What the task requires
Copy out all the records below, putting "Screen size" in place of every instance of "Screen dimensions" and leaving everything else unchanged.

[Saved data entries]
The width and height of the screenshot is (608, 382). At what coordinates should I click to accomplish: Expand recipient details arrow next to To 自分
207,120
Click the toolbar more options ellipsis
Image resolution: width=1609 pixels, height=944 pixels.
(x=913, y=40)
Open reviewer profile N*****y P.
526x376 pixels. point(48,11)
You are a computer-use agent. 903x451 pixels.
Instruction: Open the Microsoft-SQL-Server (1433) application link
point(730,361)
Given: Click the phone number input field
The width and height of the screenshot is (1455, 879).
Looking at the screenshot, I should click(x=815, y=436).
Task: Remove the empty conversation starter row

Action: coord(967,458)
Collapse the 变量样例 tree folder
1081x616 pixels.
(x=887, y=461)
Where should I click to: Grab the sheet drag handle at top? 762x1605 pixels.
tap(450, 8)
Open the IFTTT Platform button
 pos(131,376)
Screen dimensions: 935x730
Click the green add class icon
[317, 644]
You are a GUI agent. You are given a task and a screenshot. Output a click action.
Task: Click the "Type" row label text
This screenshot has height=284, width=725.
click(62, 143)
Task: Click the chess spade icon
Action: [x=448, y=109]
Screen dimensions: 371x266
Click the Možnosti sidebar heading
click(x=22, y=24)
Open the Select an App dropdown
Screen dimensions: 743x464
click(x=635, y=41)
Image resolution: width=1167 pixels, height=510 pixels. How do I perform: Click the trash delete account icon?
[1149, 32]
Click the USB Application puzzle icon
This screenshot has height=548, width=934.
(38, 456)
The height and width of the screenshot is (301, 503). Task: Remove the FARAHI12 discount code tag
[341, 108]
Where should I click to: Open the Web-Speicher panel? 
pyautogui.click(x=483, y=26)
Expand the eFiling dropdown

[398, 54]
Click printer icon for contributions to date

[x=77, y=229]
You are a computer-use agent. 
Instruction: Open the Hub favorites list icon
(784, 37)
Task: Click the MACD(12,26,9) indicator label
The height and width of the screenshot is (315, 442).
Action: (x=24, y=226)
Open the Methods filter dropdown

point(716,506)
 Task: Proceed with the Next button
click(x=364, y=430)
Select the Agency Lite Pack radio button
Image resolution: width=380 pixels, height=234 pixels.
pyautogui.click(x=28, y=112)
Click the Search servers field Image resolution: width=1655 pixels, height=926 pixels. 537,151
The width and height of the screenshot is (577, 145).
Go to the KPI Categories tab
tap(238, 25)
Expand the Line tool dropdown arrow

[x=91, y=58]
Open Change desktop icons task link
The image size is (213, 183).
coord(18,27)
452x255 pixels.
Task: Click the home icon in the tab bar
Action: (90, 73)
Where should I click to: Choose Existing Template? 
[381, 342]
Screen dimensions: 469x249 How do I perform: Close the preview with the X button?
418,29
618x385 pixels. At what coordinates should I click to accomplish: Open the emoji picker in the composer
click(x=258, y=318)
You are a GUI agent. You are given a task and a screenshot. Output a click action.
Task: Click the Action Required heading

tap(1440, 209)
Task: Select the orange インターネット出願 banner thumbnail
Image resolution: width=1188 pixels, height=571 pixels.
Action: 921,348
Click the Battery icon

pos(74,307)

The answer
The width and height of the screenshot is (608, 382). At what coordinates should I click to accomplish: Expand recipient details arrow next to To 自分
207,120
Click the toolbar more options ellipsis
Image resolution: width=1609 pixels, height=944 pixels.
(x=913, y=40)
Open reviewer profile N*****y P.
526x376 pixels. point(48,11)
You are a computer-use agent. 903x451 pixels.
Instruction: Open the Microsoft-SQL-Server (1433) application link
point(730,361)
Given: Click the phone number input field
The width and height of the screenshot is (1455, 879).
Looking at the screenshot, I should click(x=815, y=436).
Task: Remove the empty conversation starter row

Action: coord(967,458)
Collapse the 变量样例 tree folder
1081x616 pixels.
(x=887, y=461)
Where should I click to: Grab the sheet drag handle at top? 762x1605 pixels.
tap(450, 8)
Open the IFTTT Platform button
 pos(131,376)
Screen size: 935x730
Click the green add class icon
[317, 644]
You are a GUI agent. You are given a task and a screenshot. Output a click action.
Task: Click the "Type" row label text
This screenshot has height=284, width=725.
click(62, 143)
Task: Click the chess spade icon
Action: [x=448, y=109]
Screen size: 371x266
Click the Možnosti sidebar heading
click(x=22, y=24)
Open the Select an App dropdown
Screen size: 743x464
click(x=635, y=41)
Image resolution: width=1167 pixels, height=510 pixels. How do I perform: Click the trash delete account icon?
[1149, 32]
Click the USB Application puzzle icon
This screenshot has height=548, width=934.
(38, 456)
The height and width of the screenshot is (301, 503). Task: Remove the FARAHI12 discount code tag
[341, 108]
Where should I click to: Open the Web-Speicher panel? 
pyautogui.click(x=483, y=26)
Expand the eFiling dropdown

[398, 54]
Click printer icon for contributions to date

[x=77, y=229]
You are a computer-use agent. 
Instruction: Open the Hub favorites list icon
(784, 37)
Task: Click the MACD(12,26,9) indicator label
The height and width of the screenshot is (315, 442).
Action: (x=24, y=226)
Open the Methods filter dropdown

point(716,506)
 Task: Proceed with the Next button
click(x=364, y=430)
Select the Agency Lite Pack radio button
Image resolution: width=380 pixels, height=234 pixels.
pyautogui.click(x=28, y=112)
Click the Search servers field Image resolution: width=1655 pixels, height=926 pixels. 537,151
The width and height of the screenshot is (577, 145).
Go to the KPI Categories tab
tap(238, 25)
Expand the Line tool dropdown arrow

[x=91, y=58]
Open Change desktop icons task link
The image size is (213, 183).
coord(18,27)
452x255 pixels.
Task: Click the home icon in the tab bar
Action: (90, 73)
Where should I click to: Choose Existing Template? 
[381, 342]
Screen size: 469x249 How do I perform: Close the preview with the X button?
418,29
618x385 pixels. At what coordinates should I click to accomplish: Open the emoji picker in the composer
click(x=258, y=318)
You are a GUI agent. You are given a task and a screenshot. Output a click action.
Task: Click the Action Required heading

tap(1440, 209)
Task: Select the orange インターネット出願 banner thumbnail
Image resolution: width=1188 pixels, height=571 pixels.
Action: 921,348
Click the Battery icon

pos(74,307)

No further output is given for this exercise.